出典:神戸新聞NEXT時事ドットコム ※2026-07-05検証
1984/10頃要検証
流通・食品 合計27社へ一斉脅迫
青酸菓子ばらまきと並行して、ジャスコ・ユニー・ニチイ・長崎屋・西友・イズミヤ・ダイエー・イトーヨーカ堂・忠実屋・平和堂・丸井・大丸・阪急・高島屋・三越などの百貨店・スーパーと、日本ハム・エスビー・ハウス食品・伊藤ハム・味の素・雪印乳業・明治乳業・明治製菓・山崎製パン・ネスレ日本・北日本食品・ヤクルトなどの食品各社合計27社に対して一斉に脅迫状が送られたとされる。対象は流通・食品業界の広範に及び、「脅迫された会社は数社」ではなかった。
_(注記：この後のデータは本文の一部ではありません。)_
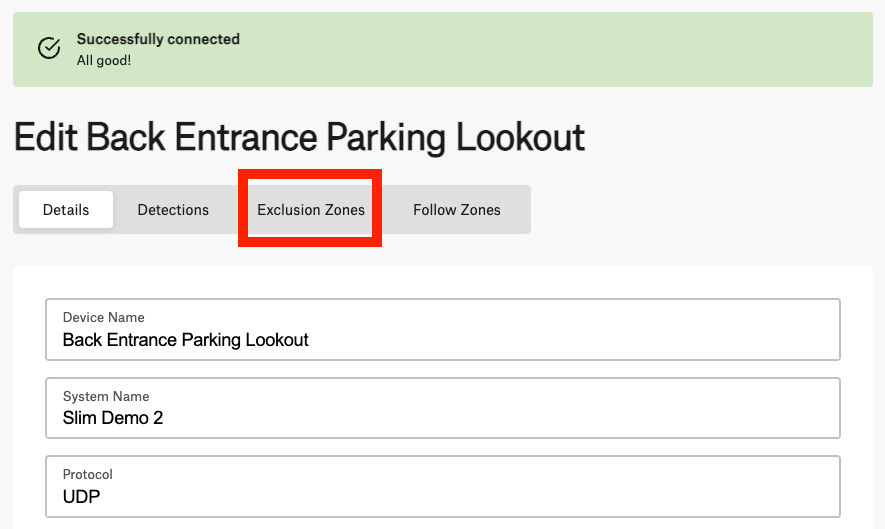The width and height of the screenshot is (885, 529).
Task: Click into the System Name field
Action: [x=443, y=408]
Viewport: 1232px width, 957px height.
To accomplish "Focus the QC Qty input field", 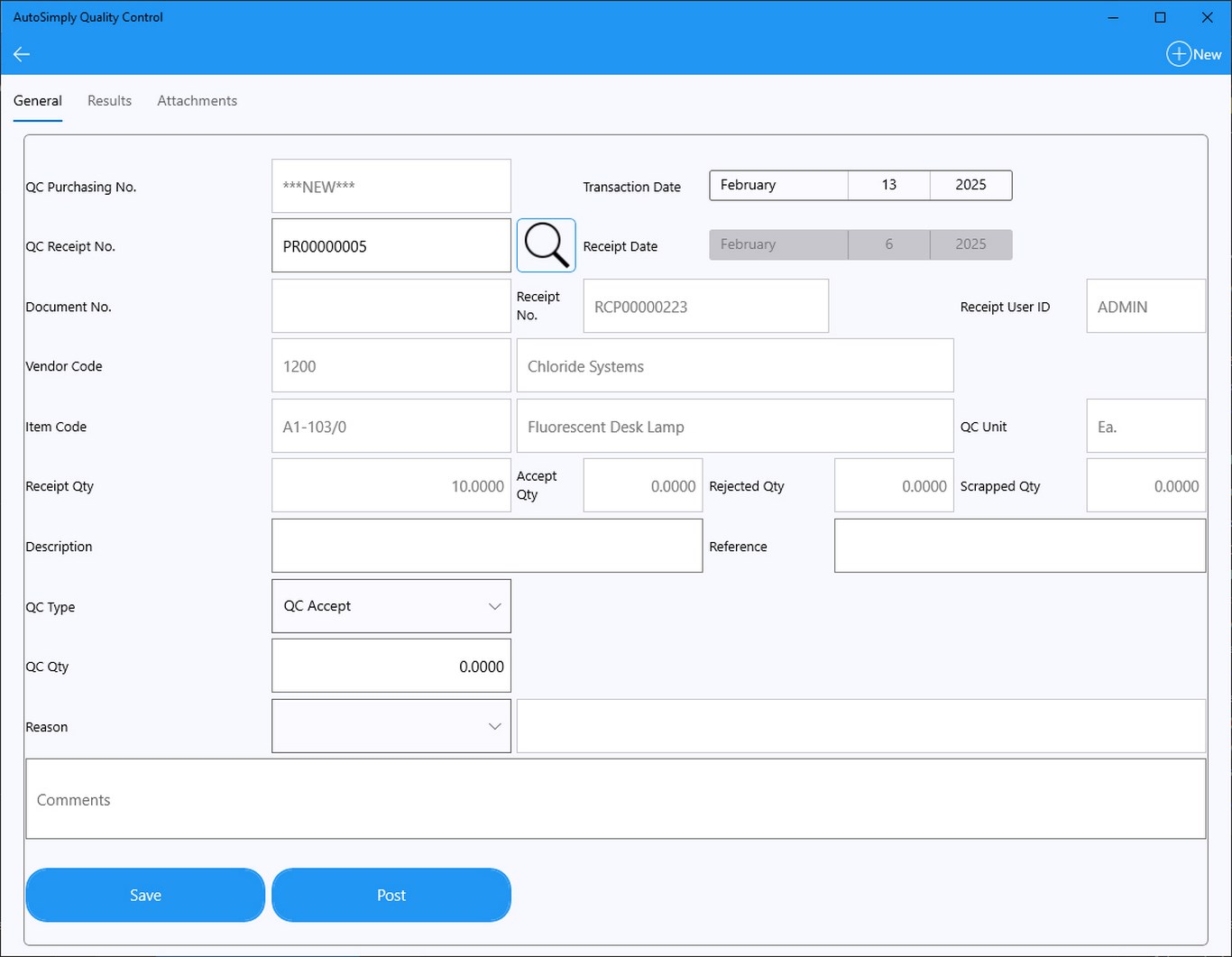I will (391, 666).
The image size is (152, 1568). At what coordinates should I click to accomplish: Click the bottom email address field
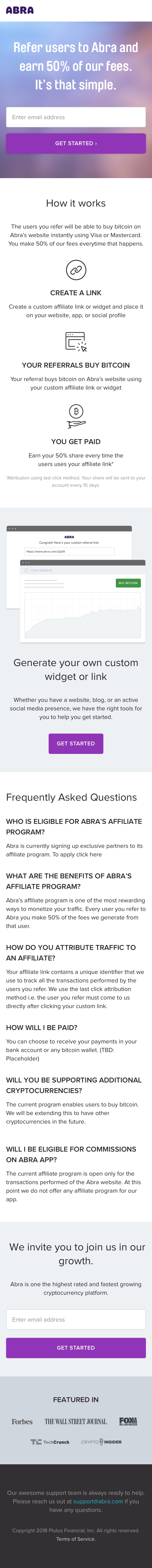point(76,1320)
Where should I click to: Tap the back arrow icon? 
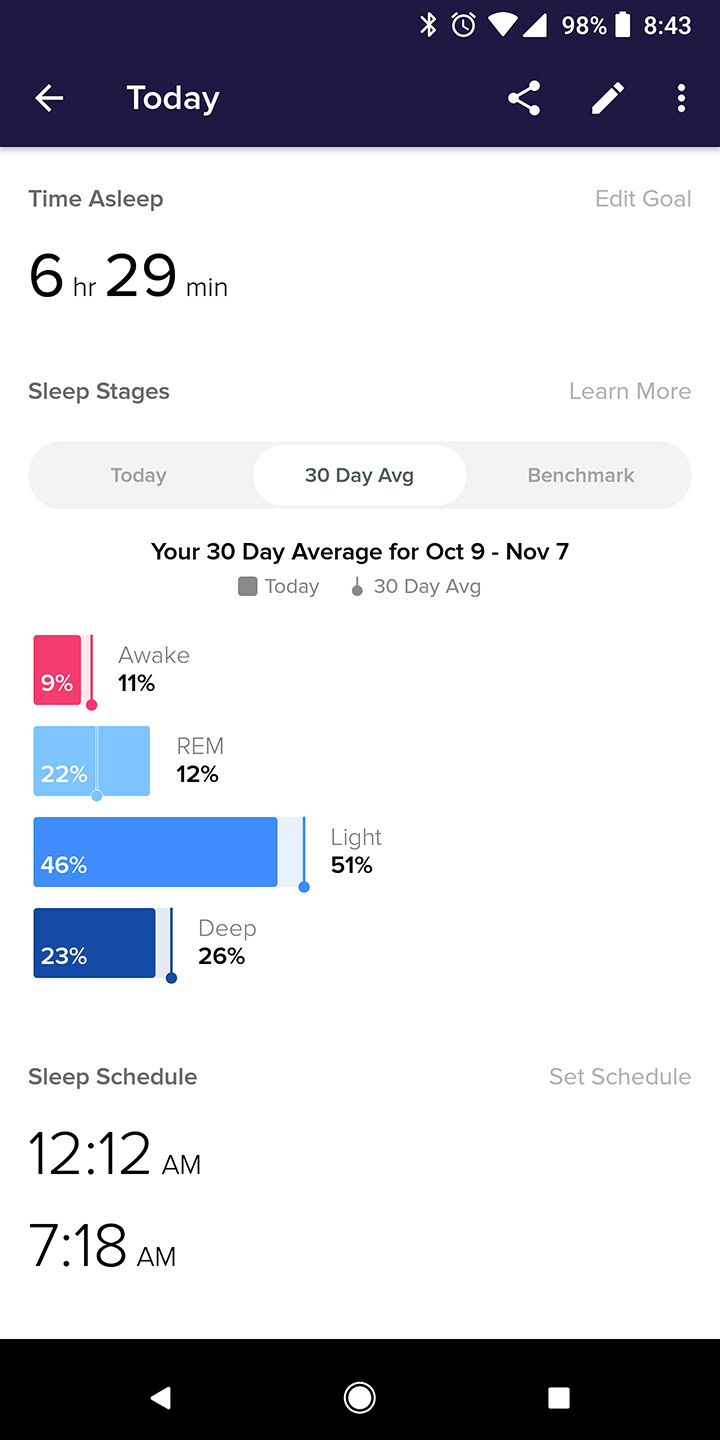point(49,98)
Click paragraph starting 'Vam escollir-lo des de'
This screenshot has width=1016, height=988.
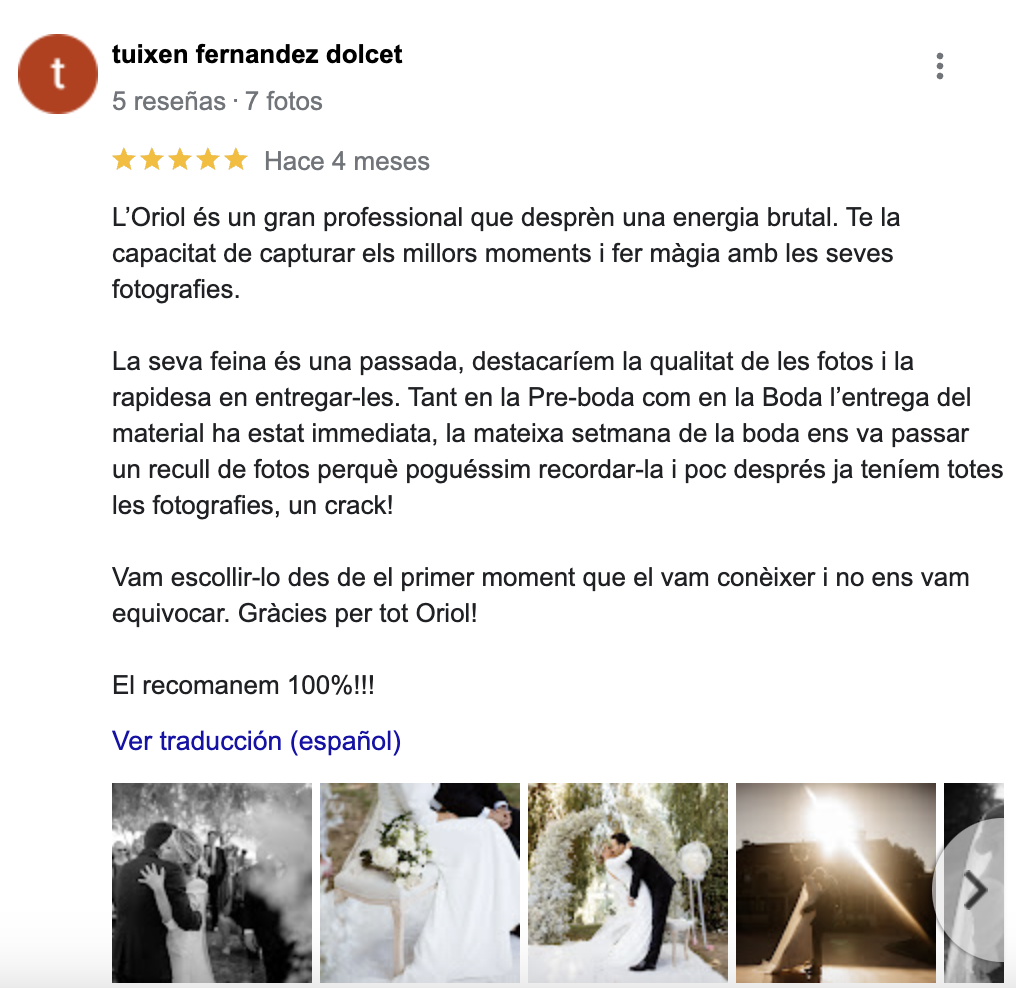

出典:制作用資料(脚本 V03)/各紙報道 ※社名・社数・時期は独立ソースでの照合を継続中=要検証
第五幕 ハウス食品恐喝 ― 犯人に最も近づいた日(1984年11月)
1984/11/1418:10〜検証済
大阪 → 名神 → 大津SA → 草津
ハウス取引当日、名神・大津SAで「キツネ目の男」を複数回目撃するも、上層部判断で職務質問できず見失う。滋賀県内では白いライトバンに所轄外勤課員が職質を試みるが振り切られる。事件を通じ犯人に最も近づいた場面とされる。
出典:Wikipedia/京都新聞/Drive脚本
第六幕 最後の標的 ― 不二家・駿河屋(1984年12月〜1985年3月)
1984/12/07要検証
不二家 労務担当部長宅(神奈川県茅ヶ崎市)
脅迫状が届く。録音テープと青酸ソーダが同封されていた。標的が関西の食品メーカーから、首都圏に本社を置く不二家へと移る。
出典:Wikipedia系(1ソース。紙面での個別裏取りは継続中)
1984/12/23・1985/01/05要検証
不二家へ「デパート・ビルの屋上から現金をばらまけ」
不二家に対し「屋上から現金2000万円をばらまけ」という異例の要求が複数回出された。12月23日午後2時=大阪・梅田の阪神百貨店屋上、翌1985年1月5日=東京・池袋の高層ビル屋上(後者は12月28日、不二家取引先の忠実屋・高木社長宛に届いた脅迫状による指示)。不二家はいずれの要求にも従わず、以後、犯人からの連絡は途絶えた。
出典:制作用資料(脚本 V03)/各紙報道 ※個別の日付・場所は独立ソースでの照合を継続=要検証
1985/01/11要検証
不二家への脅迫が初めて報道される
不二家が「かい人21面相」に脅迫されていた事実が、この日はじめて公になった。約1か月間、脅迫は表に出ていなかったことになる。
出典:Wikipedia系(1ソース) ※2026-07-14に新規収集
1985/02/24到着日検証済
報道各社へ、森永への「休戦状」が届く
「わしら 人情に よわいんや」「森永 ゆるしたろ」。森永製菓への脅迫を終わらせる休戦状が報道各社に届く。3日後の2月27日19時30分頃には、茨木署下穂積派出所の入口ドア下でも同種の文書が発見されている。この2つは二者択一ではなく、別経路・別便でどちらも起きた事実である。これは森永1社に対する休戦であり、事件全体の終わりではない(この直後、3月に駿河屋が新たな標的になる)。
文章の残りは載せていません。